### Exercise directions
Write out all of the records, keeping each one exactly as written.

### Source records

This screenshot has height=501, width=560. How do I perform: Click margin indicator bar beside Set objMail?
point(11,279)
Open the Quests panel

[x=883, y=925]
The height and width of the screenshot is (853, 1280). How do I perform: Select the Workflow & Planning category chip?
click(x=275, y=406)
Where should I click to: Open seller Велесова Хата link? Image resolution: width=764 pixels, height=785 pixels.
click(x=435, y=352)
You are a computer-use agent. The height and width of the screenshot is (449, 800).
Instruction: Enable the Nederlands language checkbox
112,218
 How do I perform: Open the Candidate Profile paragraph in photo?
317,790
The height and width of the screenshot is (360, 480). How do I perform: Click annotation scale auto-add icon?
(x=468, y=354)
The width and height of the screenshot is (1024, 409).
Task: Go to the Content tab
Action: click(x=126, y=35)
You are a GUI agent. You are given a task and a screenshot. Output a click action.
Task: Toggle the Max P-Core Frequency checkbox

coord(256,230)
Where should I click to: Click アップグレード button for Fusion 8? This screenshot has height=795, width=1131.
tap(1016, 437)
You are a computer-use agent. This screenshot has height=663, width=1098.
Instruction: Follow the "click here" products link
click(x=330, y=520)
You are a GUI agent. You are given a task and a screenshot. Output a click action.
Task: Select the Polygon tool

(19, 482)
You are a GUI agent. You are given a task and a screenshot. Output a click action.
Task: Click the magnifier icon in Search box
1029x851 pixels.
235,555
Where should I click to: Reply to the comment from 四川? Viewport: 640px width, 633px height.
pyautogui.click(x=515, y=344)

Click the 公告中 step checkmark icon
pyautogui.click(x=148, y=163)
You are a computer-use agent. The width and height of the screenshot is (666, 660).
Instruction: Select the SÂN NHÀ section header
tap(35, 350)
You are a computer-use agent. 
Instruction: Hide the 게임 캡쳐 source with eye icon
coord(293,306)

### Task response
This screenshot has height=501, width=560. How do I perform: Click margin indicator bar beside Set objMail?
point(11,279)
Open the Quests panel

[x=883, y=925]
The height and width of the screenshot is (853, 1280). How do I perform: Select the Workflow & Planning category chip?
click(x=275, y=406)
Where should I click to: Open seller Велесова Хата link? Image resolution: width=764 pixels, height=785 pixels.
click(x=435, y=352)
You are a computer-use agent. The height and width of the screenshot is (449, 800).
Instruction: Enable the Nederlands language checkbox
112,218
 How do I perform: Open the Candidate Profile paragraph in photo?
317,790
The height and width of the screenshot is (360, 480). How do I perform: Click annotation scale auto-add icon?
(x=468, y=354)
The width and height of the screenshot is (1024, 409).
Task: Go to the Content tab
Action: click(x=126, y=35)
You are a GUI agent. You are given a task and a screenshot. Output a click action.
Task: Toggle the Max P-Core Frequency checkbox

coord(256,230)
Where should I click to: Click アップグレード button for Fusion 8? This screenshot has height=795, width=1131.
tap(1016, 437)
You are a computer-use agent. This screenshot has height=663, width=1098.
Instruction: Follow the "click here" products link
click(x=330, y=520)
You are a GUI agent. You are given a task and a screenshot. Output a click action.
Task: Select the Polygon tool

(19, 482)
You are a GUI agent. You are given a task and a screenshot. Output a click action.
Task: Click the magnifier icon in Search box
1029x851 pixels.
235,555
Where should I click to: Reply to the comment from 四川? Viewport: 640px width, 633px height.
pyautogui.click(x=515, y=344)

Click the 公告中 step checkmark icon
pyautogui.click(x=148, y=163)
You are a computer-use agent. The width and height of the screenshot is (666, 660).
Instruction: Select the SÂN NHÀ section header
tap(35, 350)
You are a computer-use agent. 
Instruction: Hide the 게임 캡쳐 source with eye icon
coord(293,306)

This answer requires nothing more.